It’s easy to forget about rural America, but it’s equally dangerous to ignore the idyllic countryside inhabitants when running for the highest office in the land, as candidates discovered last year.
Among the myriad of reasons for her defeat last year was Hillary Clinton’s serious disconnect and lack of appeal to the rural American voter, whose voting power is not something to be scoffed at in the slightest. We’ve already beaten the proverbial dead horse into oblivion by analyzing in painstaking detail why Mrs. Clinton lost the election. Most people have moved on and forgotten, outside of Mrs. Clinton, that is, whose excuses as to why she lost quite literally fill an entire book. In my view, there’s a serious problem with the typical liberal mindset. Chief among these are a serious elitist complex, as well as an insufferable sense of moral superiority used to beat anyone with differing viewpoints into pseudo-moral submission. This sense of elitism and moral superiority quite plausibly killed the Democrats’ chances in rural America.

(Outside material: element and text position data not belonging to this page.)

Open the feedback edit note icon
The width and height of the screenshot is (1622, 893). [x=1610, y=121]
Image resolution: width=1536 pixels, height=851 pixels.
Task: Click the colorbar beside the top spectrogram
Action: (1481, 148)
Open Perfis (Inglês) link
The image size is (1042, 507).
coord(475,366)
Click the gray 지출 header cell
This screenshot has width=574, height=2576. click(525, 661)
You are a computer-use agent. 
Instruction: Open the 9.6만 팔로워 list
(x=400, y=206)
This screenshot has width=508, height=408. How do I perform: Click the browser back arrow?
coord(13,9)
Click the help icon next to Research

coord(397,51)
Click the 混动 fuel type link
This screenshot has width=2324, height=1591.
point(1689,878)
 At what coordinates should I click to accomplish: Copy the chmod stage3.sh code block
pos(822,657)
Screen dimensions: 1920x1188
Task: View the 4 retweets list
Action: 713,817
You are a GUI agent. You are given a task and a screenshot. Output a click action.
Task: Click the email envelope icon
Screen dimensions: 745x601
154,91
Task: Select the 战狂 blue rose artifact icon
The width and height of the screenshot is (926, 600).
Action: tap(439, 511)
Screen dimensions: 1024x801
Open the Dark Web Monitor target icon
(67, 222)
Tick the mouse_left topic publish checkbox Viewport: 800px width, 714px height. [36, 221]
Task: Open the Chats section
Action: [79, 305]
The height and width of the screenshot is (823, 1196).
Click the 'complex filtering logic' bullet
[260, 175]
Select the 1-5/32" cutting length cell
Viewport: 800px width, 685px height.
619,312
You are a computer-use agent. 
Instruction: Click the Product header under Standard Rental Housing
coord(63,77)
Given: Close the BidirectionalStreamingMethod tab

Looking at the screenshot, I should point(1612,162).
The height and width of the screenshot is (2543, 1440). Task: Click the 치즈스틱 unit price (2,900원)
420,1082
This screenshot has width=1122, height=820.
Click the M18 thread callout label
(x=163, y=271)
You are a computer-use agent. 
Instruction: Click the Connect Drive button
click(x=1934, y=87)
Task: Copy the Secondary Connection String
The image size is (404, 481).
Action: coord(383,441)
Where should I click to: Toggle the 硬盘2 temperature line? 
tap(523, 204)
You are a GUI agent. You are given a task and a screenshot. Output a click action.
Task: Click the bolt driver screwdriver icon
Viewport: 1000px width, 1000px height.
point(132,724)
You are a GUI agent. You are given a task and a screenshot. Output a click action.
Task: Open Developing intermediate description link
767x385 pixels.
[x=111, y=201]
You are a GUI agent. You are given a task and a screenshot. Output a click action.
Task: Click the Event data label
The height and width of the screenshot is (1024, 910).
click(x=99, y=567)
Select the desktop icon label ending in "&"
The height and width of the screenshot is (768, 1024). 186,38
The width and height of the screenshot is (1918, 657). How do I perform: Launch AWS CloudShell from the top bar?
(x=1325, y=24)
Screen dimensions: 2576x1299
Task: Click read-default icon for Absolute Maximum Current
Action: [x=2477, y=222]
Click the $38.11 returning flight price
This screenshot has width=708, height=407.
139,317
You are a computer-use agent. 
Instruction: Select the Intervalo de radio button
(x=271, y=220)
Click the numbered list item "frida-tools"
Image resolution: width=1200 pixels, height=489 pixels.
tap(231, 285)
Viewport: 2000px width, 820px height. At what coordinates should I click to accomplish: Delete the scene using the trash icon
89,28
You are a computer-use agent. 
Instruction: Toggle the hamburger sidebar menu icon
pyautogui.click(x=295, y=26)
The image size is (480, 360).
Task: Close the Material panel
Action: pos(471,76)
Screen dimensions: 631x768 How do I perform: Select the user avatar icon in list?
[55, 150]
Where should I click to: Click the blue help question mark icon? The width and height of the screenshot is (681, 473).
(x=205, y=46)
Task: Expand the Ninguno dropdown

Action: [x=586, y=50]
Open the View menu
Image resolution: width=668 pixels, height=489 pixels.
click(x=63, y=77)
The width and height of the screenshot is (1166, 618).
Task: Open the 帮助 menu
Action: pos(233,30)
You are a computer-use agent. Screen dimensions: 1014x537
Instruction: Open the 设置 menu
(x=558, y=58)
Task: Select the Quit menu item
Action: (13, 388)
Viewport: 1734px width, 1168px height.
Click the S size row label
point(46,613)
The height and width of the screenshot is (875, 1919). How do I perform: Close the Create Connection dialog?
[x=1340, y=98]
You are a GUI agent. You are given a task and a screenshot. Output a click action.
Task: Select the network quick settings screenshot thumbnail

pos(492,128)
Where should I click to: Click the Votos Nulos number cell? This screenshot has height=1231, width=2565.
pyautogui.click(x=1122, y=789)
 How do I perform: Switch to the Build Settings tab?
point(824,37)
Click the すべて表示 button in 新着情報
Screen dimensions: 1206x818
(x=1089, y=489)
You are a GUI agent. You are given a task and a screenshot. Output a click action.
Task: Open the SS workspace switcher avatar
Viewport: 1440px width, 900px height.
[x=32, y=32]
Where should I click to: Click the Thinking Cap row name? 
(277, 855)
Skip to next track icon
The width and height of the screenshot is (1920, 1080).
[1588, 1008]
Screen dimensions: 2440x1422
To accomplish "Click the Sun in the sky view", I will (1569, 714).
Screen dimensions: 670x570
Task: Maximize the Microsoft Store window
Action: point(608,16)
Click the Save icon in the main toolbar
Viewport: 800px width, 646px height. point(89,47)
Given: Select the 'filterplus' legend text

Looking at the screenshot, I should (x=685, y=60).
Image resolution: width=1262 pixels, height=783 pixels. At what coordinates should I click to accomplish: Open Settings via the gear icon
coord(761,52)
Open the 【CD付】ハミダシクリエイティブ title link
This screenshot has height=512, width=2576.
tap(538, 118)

Sure, there is a marked difference between going downtown to partake in terrible dancing compared to sitting out in the open field around a bonfire, carrying on in the company of friends under a stunning canvas of stars and mountains – perhaps I am indeed a little biased in my Jeffersonian perception of the good life. However, idealist views of life are not the point here. Instead, consider a more politically-nuanced view of the rural way of living.
In the political sphere, the rural vote is not a portion of the electorate that one aspiring for a higher office can neglect. They are a voting base that, when banded together, is a fearsome political force. Simply put, don’t ignore them. And, though it seems an obvious caveat, don’t disparage them. According to elections data from the New York Times, rural voters turned out in numbers big enough to flip Pennsylvania, arguably the flip that won the election for Donald Trump. In fact, in the 2,332 counties that make up rural/small-town America, Donald Trump won 60 percent of the vote. Clinton, on the other hand, took a mere 34 percent. 74 percent of America is classified as small town/rural counties, but is home to only about a quarter of the population. To ignore and disparage the voters is an extremely dangerous game to play. Statistics from the New York Times show that rural voters turned out in numbers large enough to flip traditionally Democratic states such as Wisconsin, Iowa, Ohio, Michigan, and Pennsylvania, arguably enough to crest the 270 threshold. Where, then, did Hillary make one of her biggest mistakes?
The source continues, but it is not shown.